Ransomware

Check Point’s October 27, 2025 weekly report flags two things we should treat as priority hunts: a fresh LockBit 5.0 build with cross-platform encryptors and faster runtime, and active abuse of Magento’s SessionReaper (CVE-2025-54236) to hijack sessions and drop PHP webshells via the REST API. Their write-up aligns with Trend Micro’s technical analysis of the LockBit 5.0 binaries and Adobe/Sansec guidance on SessionReaper exploitation in the wild. (Check Point report; Check Point blog on the comeback; Trend Micro analysis; Adobe APSB25-88; Sansec). (research.checkpoint.com)

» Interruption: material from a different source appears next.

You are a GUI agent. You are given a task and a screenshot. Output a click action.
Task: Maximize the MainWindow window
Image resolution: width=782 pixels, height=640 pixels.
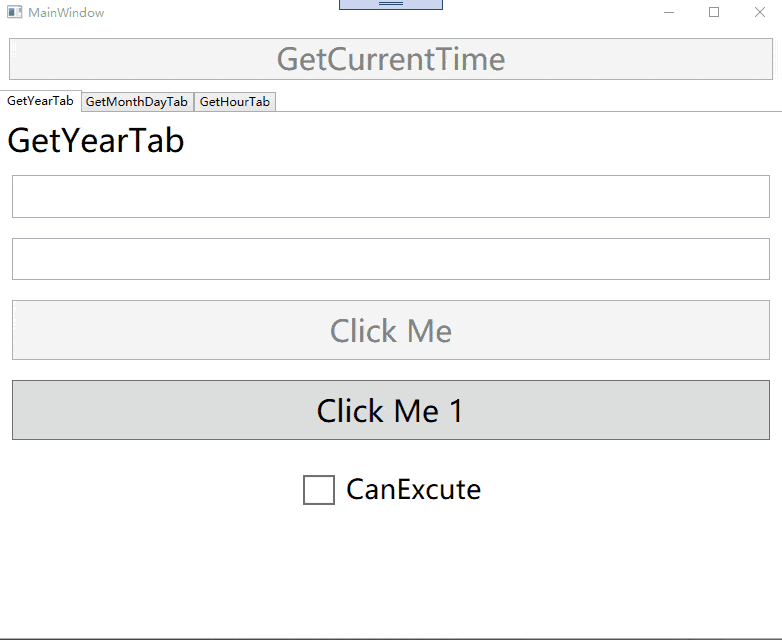(714, 12)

Cisco Talos IR’s Q3 2025 report highlights a sharp rise in compromises that began with exploitation of on-premises Microsoft SharePoint via the ToolShell chain. More than 60% of Talos engagements involved exploitation of public-facing apps, and almost 40% showed ToolShell activity; ransomware dropped to ~20% of cases while post-exploitation phishing from compromised accounts continued to climb (Talos IR Q3 2025). Microsoft confirms active, multi-actor abuse of new SharePoint bugs (CVE-2025-53770, CVE-2025-53771) related to earlier July CVEs (CVE-2025-49704, CVE-2025-49706), and stresses that only on-prem servers are affected-not SharePoint Online (Microsoft Security TI, MSRC customer guidance). CISA added CVE-2025-53770 to the KEV catalog, underscoring exploitation in the wild (CISA KEV entry).